Artisan Japanese urushi lacquer, or urushi-nuri in Japanese, has several notable lacquer ware techniques. Urushi-nuri yield a waterproof finish.
Our friend, Mr. Osamu NEGISHI from Kiso, Nagano--also famous for its kiso urushi-nuri--applies the aka-tamenuri, kiji-tame and nuri techniques to our pens. Aka-tamenuri (aka meaning ‘red’) renders a smooth, red gloss. Kiji-tame (kiji meaning ’grain of wood’) renders a transparent effect on the wooden barrel.
Both techniques are polishing finish.
The fuki-urushi (fuki meaning ‘wipe off’) technique renders a clear finish so that the grain of the wood is enjoyed. Motoshi completes the fuki-urushi work himself. Interestingly, after the clear urushi is applied and wiped, it must dry in a moist setting, and Motoshi repeats this cycle 10 times for each pen.
Our friend, Ms. Masako NOMURA applies maki-e, raden, and rankaku on our pens. These are intricate and detailed techniques that yield beautiful results. Her techniques of taka maki-e and togidashi maki-e also make beautiful and unique designs.

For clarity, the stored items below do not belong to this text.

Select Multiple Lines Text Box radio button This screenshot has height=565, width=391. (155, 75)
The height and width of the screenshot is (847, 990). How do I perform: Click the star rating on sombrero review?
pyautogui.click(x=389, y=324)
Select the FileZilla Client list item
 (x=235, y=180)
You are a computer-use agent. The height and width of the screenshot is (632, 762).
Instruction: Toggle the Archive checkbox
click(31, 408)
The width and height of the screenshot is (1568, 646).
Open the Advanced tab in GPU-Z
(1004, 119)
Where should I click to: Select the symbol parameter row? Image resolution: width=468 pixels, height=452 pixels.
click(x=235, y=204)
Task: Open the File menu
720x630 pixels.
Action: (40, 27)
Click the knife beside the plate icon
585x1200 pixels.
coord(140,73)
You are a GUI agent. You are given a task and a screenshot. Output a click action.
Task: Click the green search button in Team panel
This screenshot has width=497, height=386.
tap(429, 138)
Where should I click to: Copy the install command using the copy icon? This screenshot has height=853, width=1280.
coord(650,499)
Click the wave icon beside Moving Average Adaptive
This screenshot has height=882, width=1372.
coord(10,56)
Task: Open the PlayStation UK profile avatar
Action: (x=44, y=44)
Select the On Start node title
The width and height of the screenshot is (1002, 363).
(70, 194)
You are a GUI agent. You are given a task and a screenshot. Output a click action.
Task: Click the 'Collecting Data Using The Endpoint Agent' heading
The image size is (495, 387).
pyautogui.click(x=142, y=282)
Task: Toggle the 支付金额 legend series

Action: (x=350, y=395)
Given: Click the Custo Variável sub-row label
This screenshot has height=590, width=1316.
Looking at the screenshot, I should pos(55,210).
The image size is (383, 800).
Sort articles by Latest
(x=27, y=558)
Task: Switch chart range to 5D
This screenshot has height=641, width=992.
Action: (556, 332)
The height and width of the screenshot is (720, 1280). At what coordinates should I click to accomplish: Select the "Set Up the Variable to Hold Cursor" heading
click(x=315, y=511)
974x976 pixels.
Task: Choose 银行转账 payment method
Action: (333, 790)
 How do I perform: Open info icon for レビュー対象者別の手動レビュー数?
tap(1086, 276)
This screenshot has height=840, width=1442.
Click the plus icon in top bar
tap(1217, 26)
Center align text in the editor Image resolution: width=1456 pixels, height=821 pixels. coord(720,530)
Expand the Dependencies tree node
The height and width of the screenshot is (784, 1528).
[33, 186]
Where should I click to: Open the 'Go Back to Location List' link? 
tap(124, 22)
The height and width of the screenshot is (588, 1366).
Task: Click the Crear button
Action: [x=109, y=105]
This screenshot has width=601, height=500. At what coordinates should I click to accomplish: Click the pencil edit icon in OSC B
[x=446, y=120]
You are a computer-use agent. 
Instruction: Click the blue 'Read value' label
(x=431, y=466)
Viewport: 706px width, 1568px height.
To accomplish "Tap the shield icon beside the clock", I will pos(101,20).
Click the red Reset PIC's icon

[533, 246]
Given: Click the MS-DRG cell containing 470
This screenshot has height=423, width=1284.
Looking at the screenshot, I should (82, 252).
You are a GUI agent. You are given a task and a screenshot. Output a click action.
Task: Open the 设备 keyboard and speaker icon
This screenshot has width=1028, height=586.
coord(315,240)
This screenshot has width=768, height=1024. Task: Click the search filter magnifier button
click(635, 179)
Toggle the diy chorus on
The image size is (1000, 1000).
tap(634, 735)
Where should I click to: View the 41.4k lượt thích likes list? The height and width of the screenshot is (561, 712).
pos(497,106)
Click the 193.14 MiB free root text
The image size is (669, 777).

She was born in Yuki city, Ibaraki, Japan in 1971. She studied Textile Design at Tama Art University. She also became a student of Urushi Artist, Mr. Tsunenobu NAMIKI to study Urushi Kogei (Urushi styled art).
She began her profession as an Urushi Artist in 1998.
In 2008 she received the ‘Gendai Kogei Sho’ Prize at the 47th Japan Contemporary Arts & Crafts Exhibition.
Her exhibitions are held several times a year in Kanto area.